Figure 1
From: Chronic dry eye disease is principally mediated by effector memory Th17 cells
Chronic dry eye disease (DED) involves immunoinflammatory responses at the ocular surface. (a) Development of chronic DED. Acute DED was induced in mice by desiccating stress for 14 days. Subsequently, mice were transferred to the normal vivarium without anti-cholinergic challenge and observed until day 126. Low-level corneal epitheliopathy persisted as evidenced by a slight elevation in corneal fluorescein staining (CFS) scores (solid blue line), which were evaluated in a masked fashion. Meanwhile, aqueous tear production, as assessed with the cotton thread test, returned to normal or even to supra-normal levels (solid pink line). Age- and sex-matched mice maintained in the standard environment were used as normal controls with mean levels of CFS scores and tear production shown in dashed blue and pink lines, respectively. Data shown represent the mean±s.e.m. of a single trial (n=10 eyes) out of two performed. (b) Representative CFS images of normal, acute DED (day 14), and chronic DED (day 126). (c) Relative quantification of interferon (IFN)-γ and interleukin (IL)-17 mRNA levels in the conjunctiva.
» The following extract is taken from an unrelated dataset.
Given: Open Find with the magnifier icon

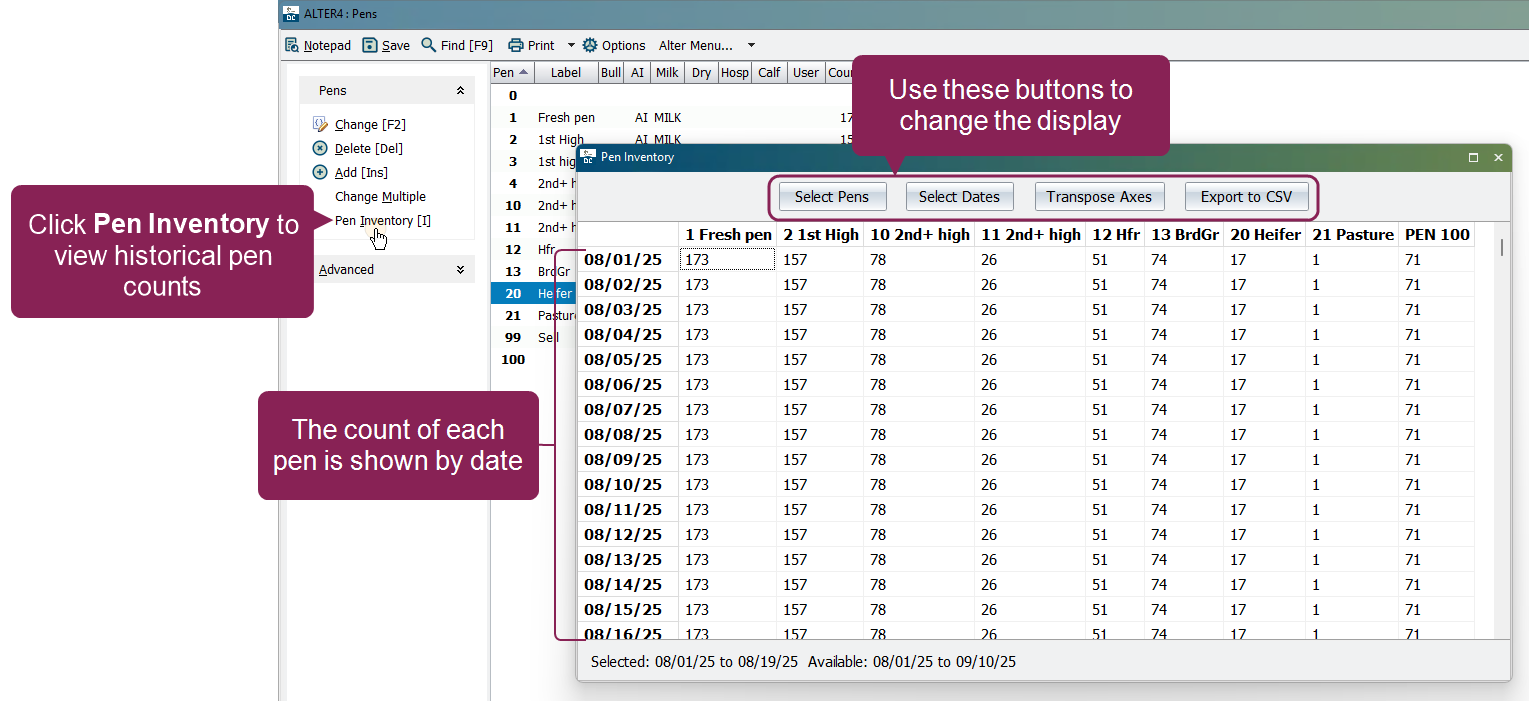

Data represent the mean±s.e.m. of six eyes per group from a single experiment that was reproduced in a similar independent experiment. *P<0.05; **P<0.01. (d) Representative whole-mount corneal immunofluorescence micrographs demonstrating lymphangiogenesis in DED. Corneas were stained with CD31 (green) and LYVE-1 (red) to evaluate blood (CD31hiLYVE-1−) and lymphatic (CD31loLYVE-1+) vessels. Bars=50 μm. The corneal area covered by lymphatic vessels were quantified using Fiji software and presented in a bar graph. *P<0.05; **P<0.01.